- _TEXT PASSAGE_
See Petitioner's Memorandum of Law in Support Writ [sic] of Habeas Corpus, Docket Entry No. 2, pp. 4-5; Petitioner's Rebuttal to Respondent's Motion for Summary Judgment, Docket Entry No. 10, pp. 3-4.

Moreover, for the reasons discussed infra at pages 27 and 28, were the court to address the merits of the actual innocense claim, the court would conclude that there was ample evidence to support the Court of Appeals's decision that the evidence was both legally and factually sufficient to support petitioner's conviction.

B. Ineffective Assistance of Counsel

Petitioner claims that the state court's conclusion that his trial or appellate counsel were not constitutionally ineffective was an unreasonable application of federal law. To establish that his counsel was ineffective petitioner "must demonstrate both deficient performance by his counsel and prejudice resulting from that deficiency." Emery v. Johnson, 139 F.3d 191, 196 (5th Cir. 1997). To establish deficient performance "petitioner must demonstrate that [his] counsel's representation fell below an objective standard of reasonableness." Miller v. Dretke, 420 F.3d 356, 361 (5th Cir. 2005) (internal quotations omitted). When examining counsel's performance, the court "must be highly deferential, and . . . must presume that counsel's conduct falls within the wide range of reasonable professional assistance." Id. To prove prejudice, petitioner "must show that there is a reasonable probability that, but for counsel's unprofessional errors, the result of the proceeding would have been different."Strickland v. Washington, 104 S. Ct. 2052, 2068 (1984). A claim for ineffective assistance of counsel can be disposed of "for either reasonable performance of counsel or lack of prejudice, without addressing the other." Murray v. Maggio, 736 F.2d 279, 282 (5th Cir. 1984). Petitioner asserts that his trial counsel was ineffective because he (1) failed to investigate petitioner's case and interview alibi witnesses, (2) elicited prejudicial testimony during trial, (3) failed to object to the admission of prejudicial evidence and other trial errors, and (4) failed to object to the admission of extraneous offense evidence during the punishment phase. Petitioner also alleges that his appellate counsel was ineffective.

Id. at p. 7.

Petition for a Writ of Habeas Corpus by a Person in State Custody, Docket Entry No. 1, p. 8.

- _DATA SEGMENT_
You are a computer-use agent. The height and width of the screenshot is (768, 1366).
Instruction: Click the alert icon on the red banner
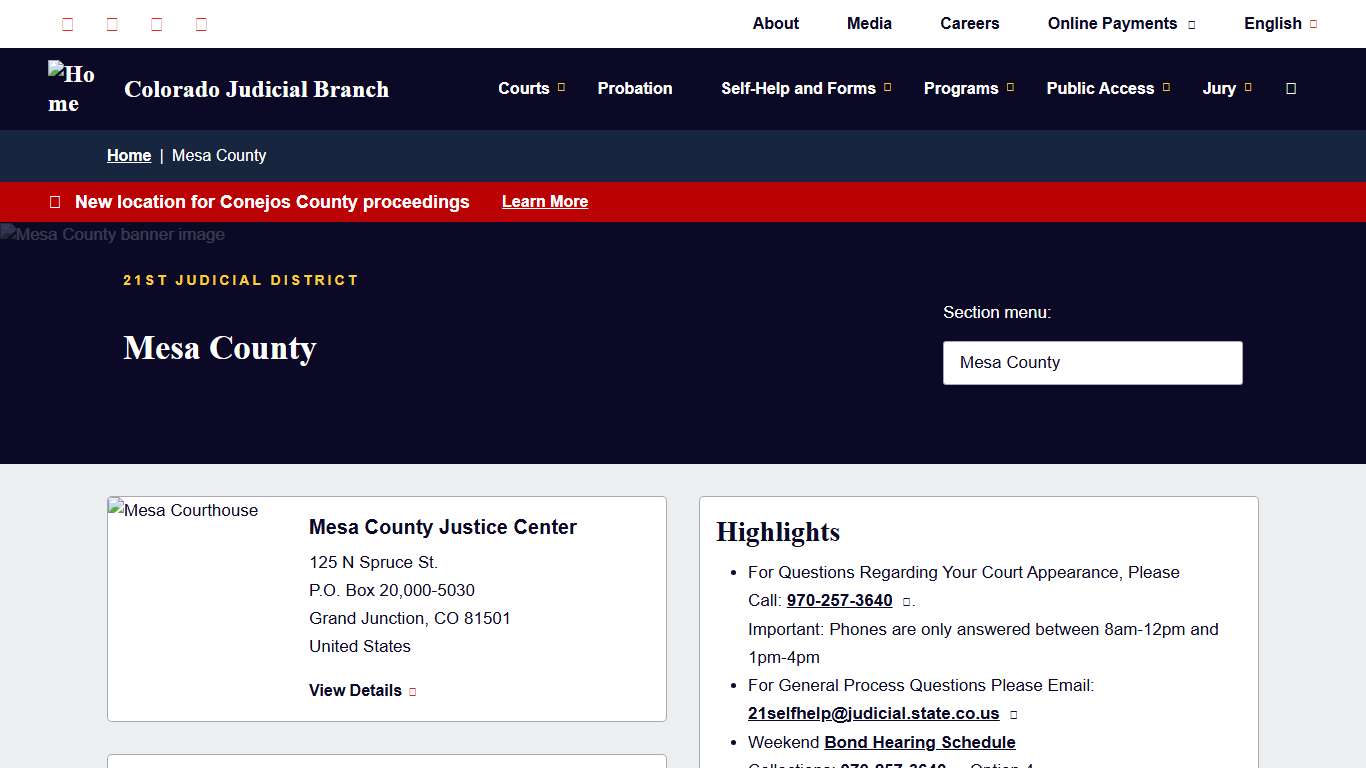54,201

- _WHAT THIS EXERCISE ASKS_
1. Please answer these questions from the court opinion excerpt:
(a) On which pages does the court say it discusses, infra, its reasons concerning the evidence supporting the conviction?
(b) Which docket entry number is Petitioner's Rebuttal to Respondent's Motion for Summary Judgment?
(c) Which case does the excerpt cite for the statement that an ineffective assistance claim can be disposed of "for either reasonable performance of counsel or lack of prejudice, without addressing the other"?
2. List every court case cited by name in the court opinion excerpt.
The material above is separate from the court opinion excerpt.

- _ANSWERS_
1.
(a) Pages 27 and 28
(b) Docket Entry No. 10
(c) Murray v. Maggio, 736 F.2d 279, 282 (5th Cir. 1984)

2.
Emery v. Johnson
Miller v. Dretke
Strickland v. Washington
Murray v. Maggio